In fact, it's already here. You can't swing a jump rope in a circle without finding someone willing to make the case that no, in fact, despite all evidence to the contrary Gonzaga is not that good, and no they shouldn't be a No. 1 seed. They're overrated, and they're not going to win the national title. The WCC stinks. My favorite league is better. Ad infinitum.

So let's make a few things abundantly clear: Gonzaga is good. Like, really good. They have a legitimate national player of the year candidate in Kelly Olynyk, who put up 17.5 points and 7.2 rebounds per game, a 125.7 offensive rating on 29.7 percent usage, and the highest PER in the country. Olynyk is joined in the frontcourt by four-year starter Elias Harris, who, after ditching American-sized portions (newsflash: we're fat) finally recaptured the form that made him an enticing NBA prospect three years ago. Guard Kevin Pangos is one of the nation's best combo ballhandling and shooting threats, Gary Bell Jr. is an excellent shooting guard, Mike Hart is the platonic ideal of a role player, and the Zags bring Sam Dower -- who was ready to start this season were it not for Olynyk's Zeus-like emergence -- and NBA prospect Przemek Karnowski off the bench. Oh, and just for good measure, David Stockton now often drops dimes that look way too much like his father's.

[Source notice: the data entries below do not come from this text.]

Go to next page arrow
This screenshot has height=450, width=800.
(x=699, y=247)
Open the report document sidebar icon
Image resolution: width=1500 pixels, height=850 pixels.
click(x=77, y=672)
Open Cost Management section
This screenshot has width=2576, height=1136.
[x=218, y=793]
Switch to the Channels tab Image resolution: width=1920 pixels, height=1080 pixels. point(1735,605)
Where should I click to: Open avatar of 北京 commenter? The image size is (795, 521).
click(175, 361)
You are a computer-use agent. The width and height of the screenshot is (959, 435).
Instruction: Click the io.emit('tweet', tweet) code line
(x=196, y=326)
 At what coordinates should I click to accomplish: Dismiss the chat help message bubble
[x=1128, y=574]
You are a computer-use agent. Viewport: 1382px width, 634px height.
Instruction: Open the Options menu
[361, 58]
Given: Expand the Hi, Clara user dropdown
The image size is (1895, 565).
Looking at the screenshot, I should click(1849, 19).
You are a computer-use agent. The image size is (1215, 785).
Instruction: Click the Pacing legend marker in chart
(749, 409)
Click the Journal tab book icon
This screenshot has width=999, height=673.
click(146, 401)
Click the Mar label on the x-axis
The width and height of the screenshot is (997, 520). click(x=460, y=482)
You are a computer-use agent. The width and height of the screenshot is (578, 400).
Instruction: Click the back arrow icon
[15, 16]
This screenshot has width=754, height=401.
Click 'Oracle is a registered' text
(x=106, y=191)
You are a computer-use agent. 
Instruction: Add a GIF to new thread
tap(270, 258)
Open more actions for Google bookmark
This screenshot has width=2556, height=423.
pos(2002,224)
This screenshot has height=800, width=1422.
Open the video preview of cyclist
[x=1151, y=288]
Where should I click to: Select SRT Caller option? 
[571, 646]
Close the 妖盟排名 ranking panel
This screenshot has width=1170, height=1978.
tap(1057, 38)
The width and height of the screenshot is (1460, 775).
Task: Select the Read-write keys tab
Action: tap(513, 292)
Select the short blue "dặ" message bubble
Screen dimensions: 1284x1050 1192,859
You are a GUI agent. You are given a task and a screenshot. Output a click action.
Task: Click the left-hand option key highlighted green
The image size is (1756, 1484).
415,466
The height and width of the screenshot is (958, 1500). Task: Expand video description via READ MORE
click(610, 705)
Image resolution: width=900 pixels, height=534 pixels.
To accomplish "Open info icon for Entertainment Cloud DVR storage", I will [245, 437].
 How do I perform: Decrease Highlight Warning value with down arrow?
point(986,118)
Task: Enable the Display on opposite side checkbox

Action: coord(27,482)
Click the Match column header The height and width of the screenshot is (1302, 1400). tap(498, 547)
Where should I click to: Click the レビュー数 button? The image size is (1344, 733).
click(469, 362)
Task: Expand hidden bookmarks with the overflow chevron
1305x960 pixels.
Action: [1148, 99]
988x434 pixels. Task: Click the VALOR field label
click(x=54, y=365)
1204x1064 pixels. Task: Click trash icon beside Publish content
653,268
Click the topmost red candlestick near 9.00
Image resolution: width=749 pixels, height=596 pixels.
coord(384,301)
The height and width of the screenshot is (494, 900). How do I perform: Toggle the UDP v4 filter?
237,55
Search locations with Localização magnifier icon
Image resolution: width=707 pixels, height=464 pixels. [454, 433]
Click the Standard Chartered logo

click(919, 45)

All told, the Zags finished their season ranked No. 4 in the country in Ken Pomeroy's adjusted offensive efficiency, No. 13 on the defensive end and No. 4 overall. The BPI ranks them fifth. Massey has them at No. 1. The LRMC Bayesian rankings put Gonzaga at No. 2. The Zags may not have played vintage nonconference schedule, even by their own standards, and they may not have had to plow through the Atlantic 10. But they lost two games all year — one to a scorching-hot Illinois team in November, the other at Butler on a fluky-but-amazing last-second game-winner by Roosevelt Jones. (Both Butler and Illinois beat Indiana.)

Oh, and when you go around saying Gonzaga's not getting to the Final Four, or losing on the second weekend of the tournament, or whatever #strongtake you think you're staking out, guess what: Picking a team to lose in the NCAA tournament is the least brave prediction of all time. Of 68 teams, four get to the Final Four. One wins the title. Both of those things are incredibly difficult to do, and rely not only on execution and ability, but also on luck. Oooh, look at you! Picking a team to be one of the 64 that doesn't win four single-elimination games in a row! Let's get you a radio show, bro! You're totally crushing it!

Mark Few & Co. may get to the Final Four; they may not. Crazy stuff happens in March. But dismissing Gonzaga as a "pretender" (or whatever) is not only boring and ill-informed, it reeks of insecurity. This isn't college football. We have a single-elimination tournament to settle the matter once and for all. Why fear insurgency? It's what makes the sport fun. And why do you think Gonzaga is an insurgent, anyway? Did you miss the entire last decade? (If so, you've missed a lot, and we need to get you caught up. First things first: Kanye West.)

Seeding is just a number, anyway. If your favorite team is better, let them go prove it. Until then, stop. It doesn't matter what league they play in; the fact that a Gonzaga could exist in the first place is the beauty of college basketball.

Plus: The Zags are really good. They have been for 14 years. It really doesn't have to be that complicated.